May 06, 2014
Sir, Stephen Foley writes that “New [US money market fund industry] rules look set to reduce short-term borrowing costs for the US Treasury, at the expense of higher interest charges for corporate borrowers”, “Fund industry reform is a win for Uncle Sam”, May 6.
Foley should reflect on that in fact all regulations during the last decades have been a win for governments and a loss for citizens. In November 2004 in a letter that FT published (before I was send to Siberia) I wrote “Our bank supervisors in Basel are unwittingly controlling the capital flows in the world. How many Basel propositions will it take before they start realizing the damage they are doing by favoring so much bank lending to the public sector (sovereigns)? In some developing countries, access to credit for the private sector is all but gone, and the banks are up to the hilt in public credits.”
Just this week, during a conference at the Brooking Institute, I asked again, for the umpteenth time, whether higher capital requirements for banks when lending to businesses than when lending to sovereigns did not distort the allocation of bank credit. Mr. Jörg Decressin, the deputy director in the IMF’s European Department, the former deputy director in charge of IMF’s Research Department, gave me a surprisingly honest answer. Here follows its short version.
“Do you believe that governments have a stabilizing function in the economy?

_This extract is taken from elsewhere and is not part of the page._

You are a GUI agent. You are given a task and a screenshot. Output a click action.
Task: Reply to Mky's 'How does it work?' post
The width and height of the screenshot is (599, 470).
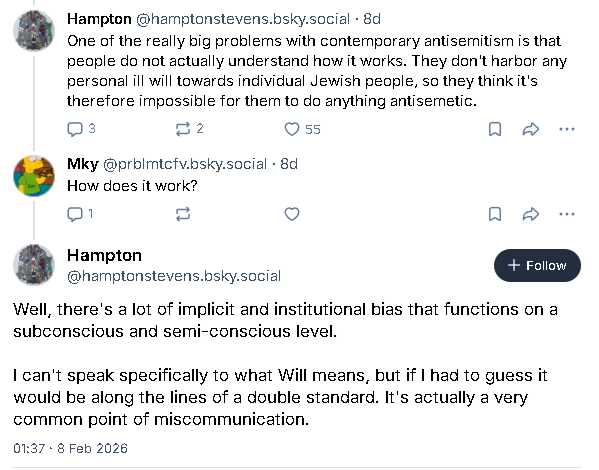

Do you believe that government is fundamentally something good to have around? If that is what you believe then it does not make sense necessarily to ask for capital requirements on purchases of government debt…
If on the other hand your view is that the government is the problem then you would want a capital requirement, so it depends on where you stand [ideologically]”
What a mess! Who authorize the regulators to regulate the finance sector applying their ideology? It is not a question whether the public or the private, it is a question of an adequate equilibrium between those two, and that has obviously been broken, to everyone’s peril.